* Item coordinate data *

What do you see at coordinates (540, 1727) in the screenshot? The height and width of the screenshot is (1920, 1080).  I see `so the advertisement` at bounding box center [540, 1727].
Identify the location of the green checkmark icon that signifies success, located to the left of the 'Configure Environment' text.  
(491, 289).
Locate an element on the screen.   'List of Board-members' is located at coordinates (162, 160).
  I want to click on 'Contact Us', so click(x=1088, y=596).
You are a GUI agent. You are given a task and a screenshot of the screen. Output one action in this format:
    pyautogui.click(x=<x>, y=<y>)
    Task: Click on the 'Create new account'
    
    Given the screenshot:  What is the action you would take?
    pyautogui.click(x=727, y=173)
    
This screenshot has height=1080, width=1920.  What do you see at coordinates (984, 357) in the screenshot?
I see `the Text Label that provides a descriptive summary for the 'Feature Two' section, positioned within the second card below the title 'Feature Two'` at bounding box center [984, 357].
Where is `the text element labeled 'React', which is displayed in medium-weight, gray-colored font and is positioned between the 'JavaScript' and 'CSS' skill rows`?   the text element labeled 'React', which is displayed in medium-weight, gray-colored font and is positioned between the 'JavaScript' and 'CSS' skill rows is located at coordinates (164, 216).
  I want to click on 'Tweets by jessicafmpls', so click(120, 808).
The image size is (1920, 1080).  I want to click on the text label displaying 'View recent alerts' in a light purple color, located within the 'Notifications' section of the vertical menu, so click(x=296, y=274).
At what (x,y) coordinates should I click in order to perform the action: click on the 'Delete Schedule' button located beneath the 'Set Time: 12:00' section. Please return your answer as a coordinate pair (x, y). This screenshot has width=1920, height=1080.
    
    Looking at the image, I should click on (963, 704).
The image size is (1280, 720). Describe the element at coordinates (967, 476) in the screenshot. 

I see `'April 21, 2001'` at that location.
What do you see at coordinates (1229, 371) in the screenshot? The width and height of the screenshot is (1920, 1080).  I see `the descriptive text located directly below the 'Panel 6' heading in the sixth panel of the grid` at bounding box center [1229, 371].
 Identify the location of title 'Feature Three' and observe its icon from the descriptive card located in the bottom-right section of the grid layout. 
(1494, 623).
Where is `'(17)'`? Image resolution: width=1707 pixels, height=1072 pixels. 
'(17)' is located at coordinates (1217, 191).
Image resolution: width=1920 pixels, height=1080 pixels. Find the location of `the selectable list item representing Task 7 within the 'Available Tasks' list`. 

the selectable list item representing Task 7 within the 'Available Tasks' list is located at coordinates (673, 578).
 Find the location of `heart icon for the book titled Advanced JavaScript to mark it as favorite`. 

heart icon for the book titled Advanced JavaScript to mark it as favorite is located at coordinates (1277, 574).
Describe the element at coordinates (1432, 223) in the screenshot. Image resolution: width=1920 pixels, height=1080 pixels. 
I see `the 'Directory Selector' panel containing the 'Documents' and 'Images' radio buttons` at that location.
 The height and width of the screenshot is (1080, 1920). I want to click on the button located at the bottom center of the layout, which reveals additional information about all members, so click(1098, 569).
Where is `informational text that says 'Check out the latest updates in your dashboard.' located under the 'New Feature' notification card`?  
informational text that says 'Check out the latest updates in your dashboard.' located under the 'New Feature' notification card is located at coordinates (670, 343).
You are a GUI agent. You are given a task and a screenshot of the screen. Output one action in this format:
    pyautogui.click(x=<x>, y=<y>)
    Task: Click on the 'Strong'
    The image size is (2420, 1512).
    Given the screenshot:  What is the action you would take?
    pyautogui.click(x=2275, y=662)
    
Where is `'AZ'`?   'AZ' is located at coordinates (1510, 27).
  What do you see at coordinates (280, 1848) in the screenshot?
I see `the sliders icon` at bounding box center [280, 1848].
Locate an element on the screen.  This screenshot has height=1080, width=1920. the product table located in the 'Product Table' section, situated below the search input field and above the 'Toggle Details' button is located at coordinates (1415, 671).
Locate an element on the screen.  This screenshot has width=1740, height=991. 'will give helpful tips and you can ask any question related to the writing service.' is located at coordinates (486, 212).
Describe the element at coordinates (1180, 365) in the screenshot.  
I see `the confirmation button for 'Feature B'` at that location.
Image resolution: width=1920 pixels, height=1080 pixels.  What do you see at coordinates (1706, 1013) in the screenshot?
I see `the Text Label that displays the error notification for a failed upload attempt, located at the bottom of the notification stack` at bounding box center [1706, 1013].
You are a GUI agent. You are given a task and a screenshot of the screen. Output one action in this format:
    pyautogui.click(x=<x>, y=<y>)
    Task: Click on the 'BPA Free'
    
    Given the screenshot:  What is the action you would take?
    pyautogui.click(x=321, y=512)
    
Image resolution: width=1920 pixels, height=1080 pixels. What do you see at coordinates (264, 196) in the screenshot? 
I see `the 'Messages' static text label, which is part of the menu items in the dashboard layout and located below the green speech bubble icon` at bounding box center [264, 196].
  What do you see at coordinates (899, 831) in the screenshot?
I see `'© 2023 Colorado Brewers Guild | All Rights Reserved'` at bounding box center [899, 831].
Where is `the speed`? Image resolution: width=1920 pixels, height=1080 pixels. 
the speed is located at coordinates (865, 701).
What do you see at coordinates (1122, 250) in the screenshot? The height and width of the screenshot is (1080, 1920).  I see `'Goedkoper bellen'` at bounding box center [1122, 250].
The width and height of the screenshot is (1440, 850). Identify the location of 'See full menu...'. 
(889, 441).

* What to work on *
Arrange the part of the listing above that begins with the line containing "Image resolution: width=1920 pixels, height=1080 pixels. Find" and runs through the line containing "coordinates (673, 578)." as a Markdown table with the columns Row and Listing line. Leave out blank lines.

* Expected output *
| Row | Listing line |
|---|---|
| 1 | Image resolution: width=1920 pixels, height=1080 pixels. Find the location of `the selectable list item representing Task 7 within the 'Available Tasks' list`.  |
| 2 | the selectable list item representing Task 7 within the 'Available Tasks' list is located at coordinates (673, 578). |